November 26, 2008 Re: Scope storage class [Was: DMD 1.037 and 2.020 releases] | ||||
---|---|---|---|---|
| ||||
Posted in reply to Robert Fraser | On Wed, 26 Nov 2008 12:18:27 -0800, Robert Fraser wrote:
> bearophile wrote:
>> To test the new scoping features of D 2.021 I have used a small stressing program, coming from this page, originally by Knuth:
>>
>> http://www.rosettacode.org/wiki/Man_or_boy_test
>>
>> More info:
>> http://en.wikipedia.org/wiki/Man_or_boy_test
>>
>> My purpose is to see the D2 compiler being able to compute results up to N=25 on my PC (that has 2 GB RAM and a 32 bit operating system).
>>
>> ---------------------------
>>
>> This is the code I have used for DMD 1.037:
>>
>> import std.c.stdio: printf;
>>
>> int a(int k, lazy int x1, lazy int x2, lazy int x3, lazy int x4, lazy
>> int x5) {
>> int delegate() b;
>> b = {
>> k -= 1;
>> return a(k, b(), x1, x2, x3, x4);
>> };
>> return k <= 0 ? x4 + x5 : b();
>> }
>>
>> void main() {
>> printf("%d\n", a(15, 1, -1, -1, 1, 0)); // N is 15
>> }
>>
>> ---------------------------
>>
>> This is the code I have used for DMD 2.021. I was not sure how to use the scope, so if you have improvements please tell me:
>>
>> import std.c.stdio: printf;
>>
>> int a(scope int k, lazy int x1, lazy int x2, lazy int x3, lazy int x4,
>> lazy int x5) {
>> scope int delegate() b;
>> b = {
>> k -= 1;
>> return a(k, b(), x1, x2, x3, x4);
>> };
>> return k <= 0 ? x4 + x5 : b();
>> }
>>
>> void main() {
>> printf("%d\n", a(15, 1, -1, -1, 1, 0)); // N is 15
>> }
>>
>> ---------------------------
>>
>> The results for higher values of N are: k 21 22 23 24 25 A -389695 -865609 -1922362 -4268854 -9479595
>>
>> In both cases I have compiled the code with: dmd -O -release -inline -L/STACK:1700000000 man_or_boy.d
>>
>> The results:
>>
>> DMD V.1.037 (exe: 168_476: bytes):
>> N=24: 788 MB RAM, 3 seconds
>> N=25: 1.57 GB RAM, 6.42 seconds
>>
>> DMD V.2.021 (exe: 99_356 bytes):
>>
>> The code was too much slow in D2, so I have stopped it.
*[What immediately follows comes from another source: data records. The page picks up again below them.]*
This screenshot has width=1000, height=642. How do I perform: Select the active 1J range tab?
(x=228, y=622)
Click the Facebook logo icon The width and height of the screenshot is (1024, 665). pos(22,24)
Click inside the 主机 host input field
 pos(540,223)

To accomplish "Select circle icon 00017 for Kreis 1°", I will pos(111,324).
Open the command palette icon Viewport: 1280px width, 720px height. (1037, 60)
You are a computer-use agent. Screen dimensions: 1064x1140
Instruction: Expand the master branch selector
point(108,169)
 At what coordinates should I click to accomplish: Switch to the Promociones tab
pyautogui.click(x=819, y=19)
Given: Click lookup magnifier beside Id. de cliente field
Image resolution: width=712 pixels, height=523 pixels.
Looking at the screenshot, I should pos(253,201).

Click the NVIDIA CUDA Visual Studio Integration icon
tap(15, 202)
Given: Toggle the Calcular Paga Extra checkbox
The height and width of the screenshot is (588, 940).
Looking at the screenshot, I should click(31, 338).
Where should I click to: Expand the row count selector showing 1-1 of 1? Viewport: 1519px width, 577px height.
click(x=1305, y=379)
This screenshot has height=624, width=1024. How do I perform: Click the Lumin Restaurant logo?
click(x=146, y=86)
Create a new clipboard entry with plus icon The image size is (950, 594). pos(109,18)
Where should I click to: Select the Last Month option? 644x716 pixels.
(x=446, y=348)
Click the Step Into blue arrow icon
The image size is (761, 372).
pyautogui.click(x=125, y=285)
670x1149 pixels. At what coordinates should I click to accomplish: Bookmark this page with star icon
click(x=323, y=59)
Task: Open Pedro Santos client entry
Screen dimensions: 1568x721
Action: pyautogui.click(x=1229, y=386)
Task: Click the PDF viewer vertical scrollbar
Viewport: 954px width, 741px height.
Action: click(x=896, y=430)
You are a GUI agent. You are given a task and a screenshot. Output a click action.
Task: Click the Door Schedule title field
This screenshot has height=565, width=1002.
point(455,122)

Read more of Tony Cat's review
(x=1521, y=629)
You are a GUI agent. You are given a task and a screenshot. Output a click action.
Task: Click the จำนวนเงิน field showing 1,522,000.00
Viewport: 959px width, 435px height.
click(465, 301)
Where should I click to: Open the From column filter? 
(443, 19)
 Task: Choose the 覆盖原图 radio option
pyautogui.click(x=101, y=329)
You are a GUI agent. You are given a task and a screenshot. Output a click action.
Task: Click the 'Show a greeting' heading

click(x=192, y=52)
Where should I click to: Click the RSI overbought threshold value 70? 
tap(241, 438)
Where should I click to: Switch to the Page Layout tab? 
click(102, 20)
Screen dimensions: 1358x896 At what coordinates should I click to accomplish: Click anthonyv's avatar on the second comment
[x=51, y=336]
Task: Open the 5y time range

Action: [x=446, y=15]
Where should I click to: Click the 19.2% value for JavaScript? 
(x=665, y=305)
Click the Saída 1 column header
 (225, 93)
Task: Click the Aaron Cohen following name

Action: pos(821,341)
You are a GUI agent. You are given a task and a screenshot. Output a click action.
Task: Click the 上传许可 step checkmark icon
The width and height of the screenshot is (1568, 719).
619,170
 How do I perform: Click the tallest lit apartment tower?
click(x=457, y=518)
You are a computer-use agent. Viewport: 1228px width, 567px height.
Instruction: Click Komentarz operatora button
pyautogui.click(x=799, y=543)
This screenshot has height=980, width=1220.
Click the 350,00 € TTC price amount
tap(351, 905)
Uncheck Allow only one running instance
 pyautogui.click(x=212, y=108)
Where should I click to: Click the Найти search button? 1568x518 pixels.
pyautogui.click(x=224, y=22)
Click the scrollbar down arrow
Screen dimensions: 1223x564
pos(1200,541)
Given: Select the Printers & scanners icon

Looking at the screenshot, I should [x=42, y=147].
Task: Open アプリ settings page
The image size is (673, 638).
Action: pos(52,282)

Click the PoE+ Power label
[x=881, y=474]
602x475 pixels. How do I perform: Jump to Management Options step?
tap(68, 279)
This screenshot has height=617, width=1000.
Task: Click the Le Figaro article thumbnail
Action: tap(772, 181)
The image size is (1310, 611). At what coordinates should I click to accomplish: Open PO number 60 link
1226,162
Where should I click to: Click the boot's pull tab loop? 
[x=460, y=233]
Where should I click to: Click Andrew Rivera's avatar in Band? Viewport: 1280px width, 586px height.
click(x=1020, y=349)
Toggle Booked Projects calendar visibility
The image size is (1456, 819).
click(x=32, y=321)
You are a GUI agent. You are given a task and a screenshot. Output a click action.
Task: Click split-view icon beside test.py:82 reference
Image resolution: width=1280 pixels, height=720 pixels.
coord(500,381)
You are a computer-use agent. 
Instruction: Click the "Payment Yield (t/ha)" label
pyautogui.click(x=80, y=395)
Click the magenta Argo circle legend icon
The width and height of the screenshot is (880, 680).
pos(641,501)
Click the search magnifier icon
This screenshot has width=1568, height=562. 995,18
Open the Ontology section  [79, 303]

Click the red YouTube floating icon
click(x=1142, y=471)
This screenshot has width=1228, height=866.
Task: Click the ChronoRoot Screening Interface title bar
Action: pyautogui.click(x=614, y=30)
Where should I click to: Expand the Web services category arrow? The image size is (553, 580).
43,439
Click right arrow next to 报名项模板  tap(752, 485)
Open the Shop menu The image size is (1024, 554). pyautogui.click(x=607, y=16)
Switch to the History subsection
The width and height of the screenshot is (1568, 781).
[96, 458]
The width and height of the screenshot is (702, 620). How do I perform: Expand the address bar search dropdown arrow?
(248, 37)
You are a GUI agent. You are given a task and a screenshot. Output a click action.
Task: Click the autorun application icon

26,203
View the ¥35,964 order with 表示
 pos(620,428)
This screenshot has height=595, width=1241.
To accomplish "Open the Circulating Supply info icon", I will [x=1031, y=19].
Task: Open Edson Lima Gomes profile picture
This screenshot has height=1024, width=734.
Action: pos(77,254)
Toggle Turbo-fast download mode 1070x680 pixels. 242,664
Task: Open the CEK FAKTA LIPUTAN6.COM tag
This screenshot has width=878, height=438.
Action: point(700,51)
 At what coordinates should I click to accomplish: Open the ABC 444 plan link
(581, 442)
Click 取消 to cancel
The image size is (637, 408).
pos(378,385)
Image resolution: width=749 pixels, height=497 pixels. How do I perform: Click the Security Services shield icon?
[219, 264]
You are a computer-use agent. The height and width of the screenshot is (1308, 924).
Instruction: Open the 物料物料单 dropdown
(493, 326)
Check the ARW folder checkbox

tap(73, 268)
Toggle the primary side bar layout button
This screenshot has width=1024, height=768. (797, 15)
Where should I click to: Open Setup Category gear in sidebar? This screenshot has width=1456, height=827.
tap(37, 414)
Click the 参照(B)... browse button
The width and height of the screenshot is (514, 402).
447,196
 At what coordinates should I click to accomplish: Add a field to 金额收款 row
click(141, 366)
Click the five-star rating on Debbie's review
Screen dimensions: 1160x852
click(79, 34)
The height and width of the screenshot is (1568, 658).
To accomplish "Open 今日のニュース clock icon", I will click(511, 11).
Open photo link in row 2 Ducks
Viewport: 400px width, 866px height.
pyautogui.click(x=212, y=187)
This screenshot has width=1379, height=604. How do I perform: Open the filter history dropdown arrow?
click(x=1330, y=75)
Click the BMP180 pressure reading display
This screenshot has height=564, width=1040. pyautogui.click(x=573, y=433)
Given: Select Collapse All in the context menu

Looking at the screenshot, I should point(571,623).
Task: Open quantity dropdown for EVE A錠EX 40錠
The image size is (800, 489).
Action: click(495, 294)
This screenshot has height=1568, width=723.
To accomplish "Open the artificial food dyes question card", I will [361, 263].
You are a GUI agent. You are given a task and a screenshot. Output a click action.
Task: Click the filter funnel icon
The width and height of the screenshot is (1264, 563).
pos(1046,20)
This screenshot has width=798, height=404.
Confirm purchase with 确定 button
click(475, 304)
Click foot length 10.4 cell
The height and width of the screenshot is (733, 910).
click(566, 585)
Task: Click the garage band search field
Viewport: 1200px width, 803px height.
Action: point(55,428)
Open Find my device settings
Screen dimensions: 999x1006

Do you know if the D2 code can be improved to have performance similar to D1 ones?
>>
>> Bye,
>> bearophile
>
> Try marking all the "lazy" parameters as "scope" ("lazy" creates
> delegates).
From change log: "The lazy storage class now implies scope so that lazy arguments won't trigger a heap allocated closure."
|
November 26, 2008 Re: Scope storage class | ||||
---|---|---|---|---|
| ||||
Posted in reply to Jarrett Billingsley | Jarrett Billingsley wrote:
> The reason I wonder is because I would expect that the compiler is
> still allocating the delegate on the heap if you use the first syntax.
> (the second is also shorter and clearer.)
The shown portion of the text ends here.